Александр, «Красный крест» вышел около двух месяцев назад. Много ли отзывов вы получили за это время?
Очень много! И мне приятно, что значительная их часть приходит от молодежи. Многие пишут, что до знакомства с «Красным крестом» ничего не знали ни про Солженицына, ни про Шаламова, а теперь обязательно прочтут этих авторов. Может быть, до меня не доходят негативные рецензии, но, судя по моим ощущениям, большинство отзывов положительные. Кроме того, в издательстве говорят, что книга хорошо продается.
А что пишут люди в своих отзывах?
Пишут разное. Одни просто благодарят за новую информацию, другие задают вопросы. Безусловно, всех шокируют представленные в романе документы.
Ваши предыдущие книги, так или иначе, рассказывали о нашем времени. Насколько тяжело было писать о прошлом, причем, довольно далеком?

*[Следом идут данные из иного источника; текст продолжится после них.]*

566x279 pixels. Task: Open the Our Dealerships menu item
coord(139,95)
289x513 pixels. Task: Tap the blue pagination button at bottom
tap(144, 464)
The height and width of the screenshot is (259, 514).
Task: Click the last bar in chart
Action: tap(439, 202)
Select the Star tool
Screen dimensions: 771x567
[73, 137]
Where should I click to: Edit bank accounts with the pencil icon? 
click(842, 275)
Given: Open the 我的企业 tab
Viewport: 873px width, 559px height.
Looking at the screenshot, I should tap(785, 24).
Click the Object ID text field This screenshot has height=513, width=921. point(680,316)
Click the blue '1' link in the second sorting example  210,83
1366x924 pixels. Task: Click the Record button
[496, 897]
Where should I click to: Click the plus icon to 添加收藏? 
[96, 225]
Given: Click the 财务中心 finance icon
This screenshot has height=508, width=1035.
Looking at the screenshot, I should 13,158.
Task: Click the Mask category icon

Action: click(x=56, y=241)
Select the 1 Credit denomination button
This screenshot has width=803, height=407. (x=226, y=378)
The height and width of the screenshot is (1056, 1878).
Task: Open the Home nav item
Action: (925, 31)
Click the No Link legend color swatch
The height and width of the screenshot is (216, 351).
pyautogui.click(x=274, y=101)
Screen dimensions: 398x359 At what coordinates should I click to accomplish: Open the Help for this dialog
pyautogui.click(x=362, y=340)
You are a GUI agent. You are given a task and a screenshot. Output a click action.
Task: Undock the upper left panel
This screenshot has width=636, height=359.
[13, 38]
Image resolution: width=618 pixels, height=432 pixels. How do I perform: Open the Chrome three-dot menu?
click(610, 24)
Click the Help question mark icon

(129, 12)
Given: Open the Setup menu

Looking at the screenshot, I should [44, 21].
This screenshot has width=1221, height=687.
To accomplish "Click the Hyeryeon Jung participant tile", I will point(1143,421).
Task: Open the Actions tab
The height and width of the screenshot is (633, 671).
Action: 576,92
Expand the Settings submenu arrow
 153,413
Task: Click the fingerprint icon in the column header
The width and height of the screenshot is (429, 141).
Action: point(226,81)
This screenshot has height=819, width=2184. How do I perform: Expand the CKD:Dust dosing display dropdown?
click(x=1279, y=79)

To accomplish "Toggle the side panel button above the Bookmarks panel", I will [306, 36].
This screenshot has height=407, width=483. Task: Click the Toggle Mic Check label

Человек, который шутит вопреки |
Это была очень интересная работа. Вообще, хорошо, когда история есть не только в книге, но и у самой книги. Все началось с того, что однажды на презентации ко мне подошел читатель и попросил подписать экземпляр. Мы разговорились, и оказалось, что он историк-архивист, который занимается документами. Молодой человек, его зовут Константин, спросил, интересно ли мне будет периодически получать от него какие-то исторические бумаги. Я с радостью согласился, но из тех документов, что он присылал мне в течение нескольких следующих лет, никакая история не склеивалась. При этом зачастую в них содержалась совершенно шокирующая информация. Например, есть официальные свидетельства, из которых следует, что когда Советский Союз освобождал немецкие лагеря, включая Бухенвальд, он разбирал их на доски, вывозил в систему ГУЛАГа и собирал там заново для своих заключенных.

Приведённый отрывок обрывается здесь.